外来受診される方
脊髄空洞症

何らかの原因により、脊髄の内部に隙間が生じて脊髄周囲の脳脊髄液が内部に貯留して脊髄自体が膨れ上がってしまう非常に珍しい病気です。

原因としては、脊髄腫瘍、外傷による脊髄損傷のほか、頭蓋頚椎移行部(頭部と頚部の境界部)の発生異常(アーノルド・キアリ奇形)などが挙げられますが、先天的な場合を含めて原因がはっきりしない場合もあります。

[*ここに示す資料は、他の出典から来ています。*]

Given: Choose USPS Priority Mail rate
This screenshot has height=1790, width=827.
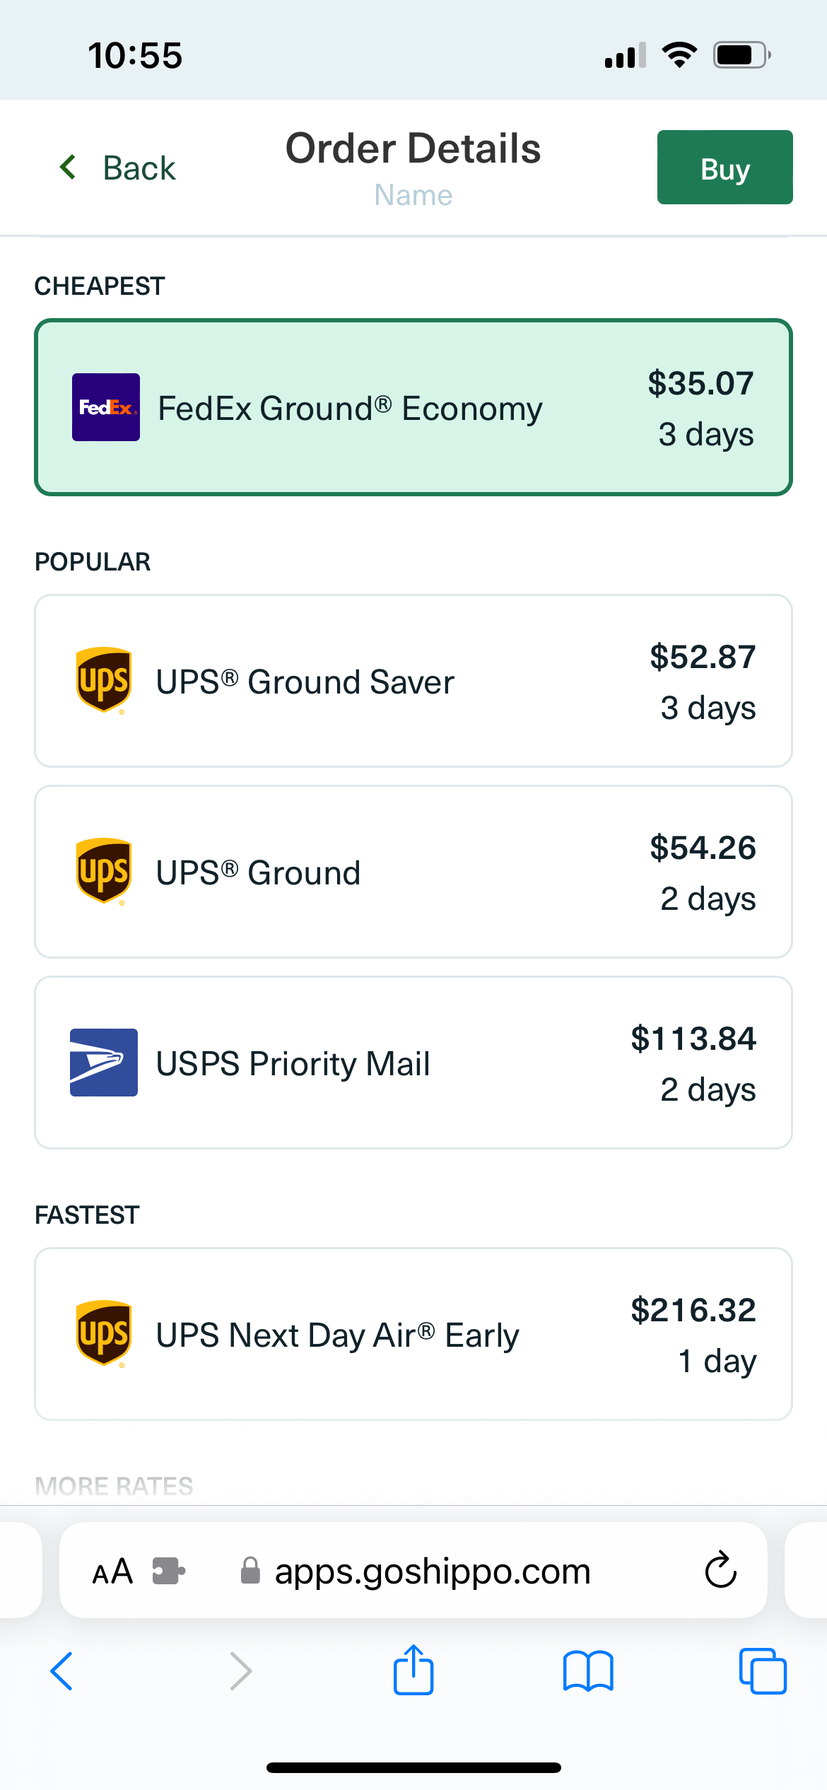Looking at the screenshot, I should point(414,1063).
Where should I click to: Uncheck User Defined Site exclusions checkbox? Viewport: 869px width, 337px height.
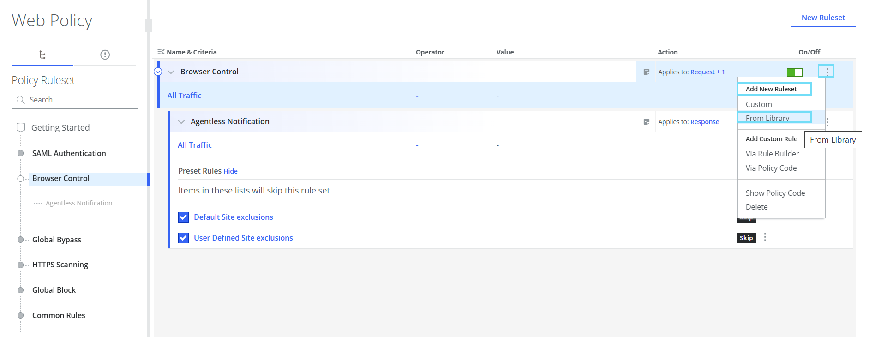click(184, 238)
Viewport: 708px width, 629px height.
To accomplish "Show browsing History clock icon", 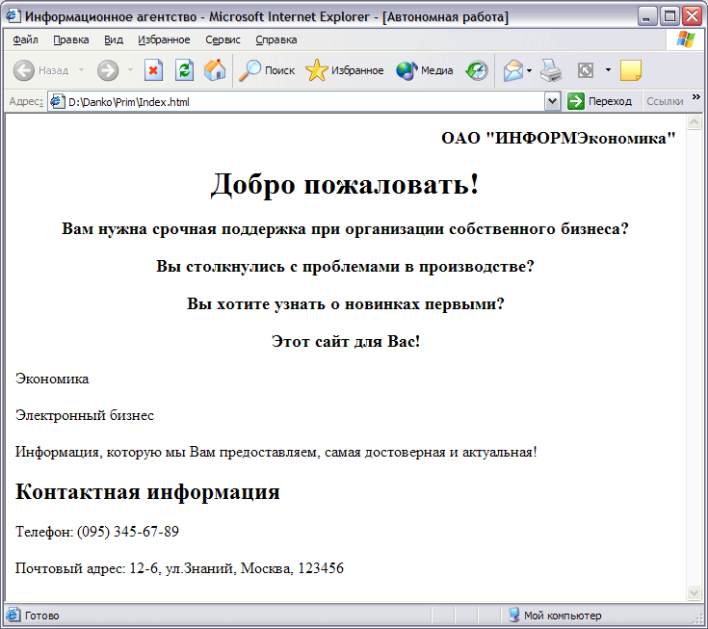I will 477,70.
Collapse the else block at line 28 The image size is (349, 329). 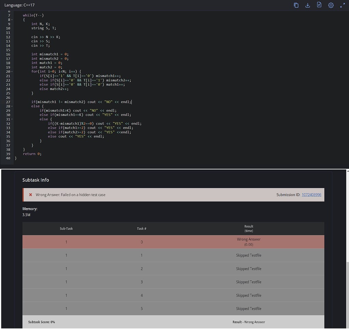click(11, 106)
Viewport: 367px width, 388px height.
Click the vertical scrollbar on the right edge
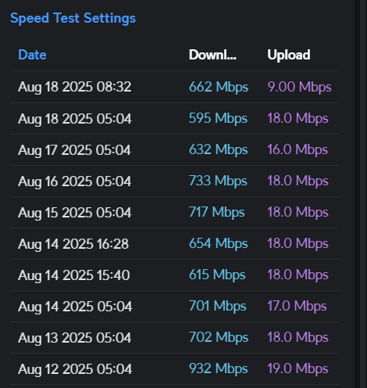tap(363, 194)
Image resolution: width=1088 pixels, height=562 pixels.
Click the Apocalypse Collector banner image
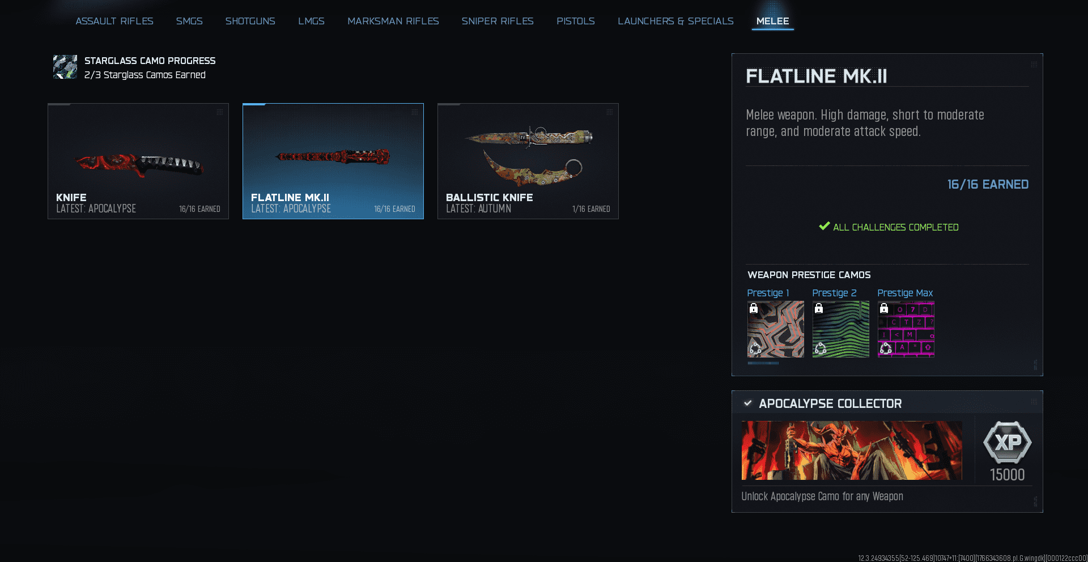(x=852, y=450)
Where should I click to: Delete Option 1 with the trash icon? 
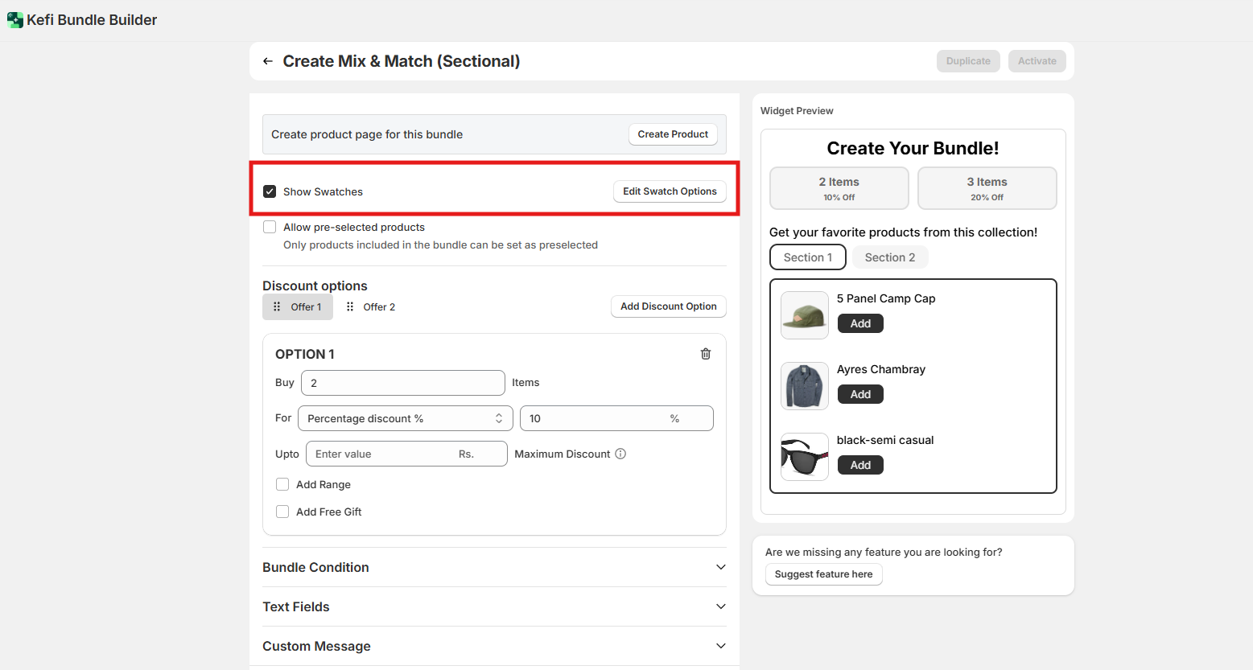coord(706,354)
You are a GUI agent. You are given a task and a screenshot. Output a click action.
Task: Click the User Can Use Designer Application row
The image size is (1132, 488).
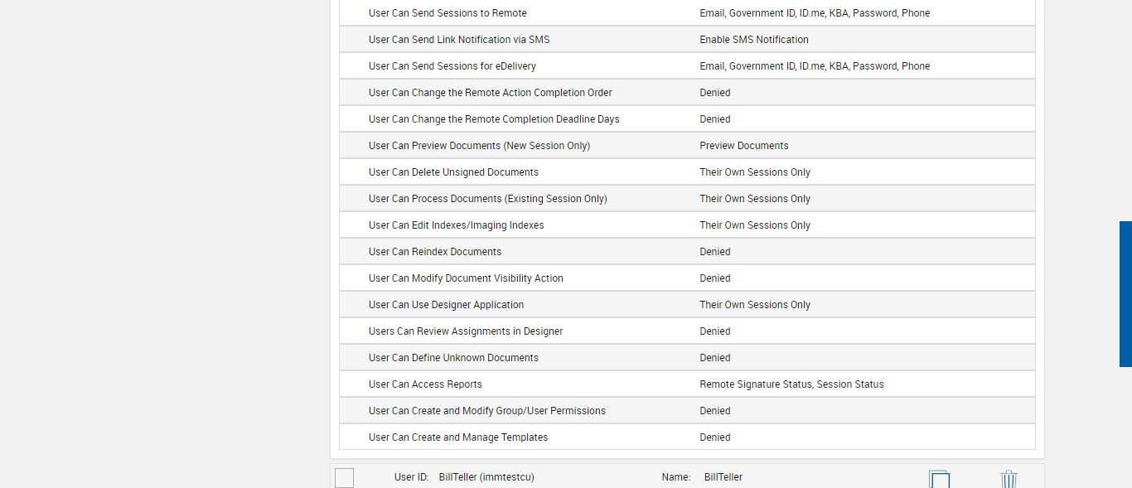click(x=446, y=305)
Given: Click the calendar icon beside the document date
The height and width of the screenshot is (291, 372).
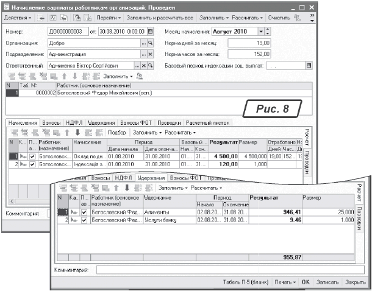Looking at the screenshot, I should tap(150, 30).
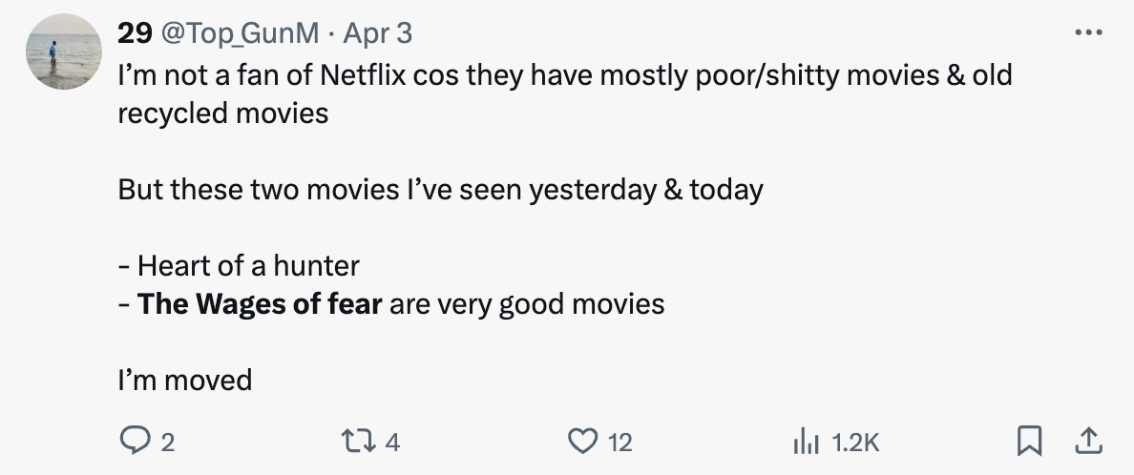Click the 1.2K views count
1134x475 pixels.
pyautogui.click(x=854, y=443)
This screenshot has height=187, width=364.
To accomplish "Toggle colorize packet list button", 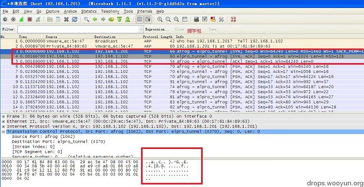I will pyautogui.click(x=139, y=19).
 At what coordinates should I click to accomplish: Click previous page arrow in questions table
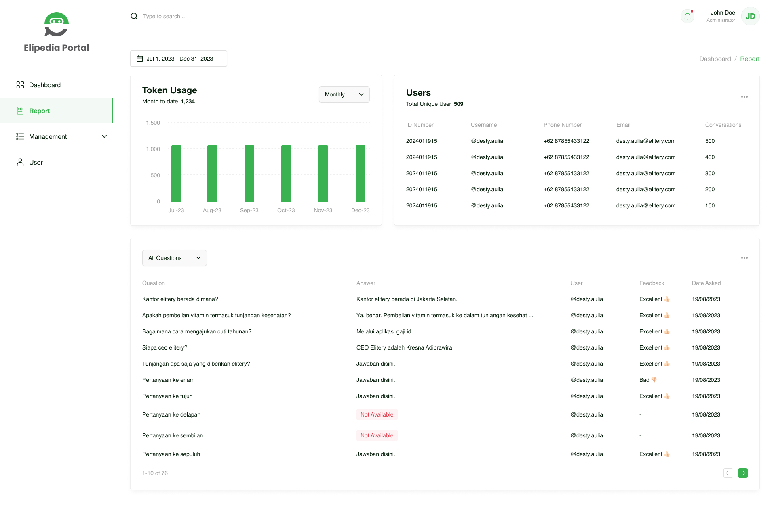coord(729,473)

脊髄内部に脳脊髄液が貯留する事により脊髄神経組織が破壊され、上肢のしびれ感、疼痛、感覚障害、筋力低下などの症状が出現し、進行すると下肢の症状(感覚低下、筋力低下、歩行困難など)も出現する可能性があります。症状が進行してしまうと治療を行っても症状が改善しない場合が多いので、早期に発見して治療を受ける必要があります。

症状が軽度の場合には投薬にて経過を観察する場合もありますが、基本的に症状が出現した時点で根治的な治療(外科治療)が必要と考えます。原因がはっきりしている場合は原因に対する治療(脊髄腫瘍であれば腫瘍の摘出術、アーノルド・キアリ奇形が原因であれば、頭蓋頚椎移行部の減圧術 など)が行われます。

脊髄損傷による場合や原因が不明で脊髄内の空洞が増大していく場合などにはチューブを空洞内に挿入して、空洞内と空洞外(くも膜下腔)の交通をつける手術(空洞—くも膜下腔シャント術)が行われます。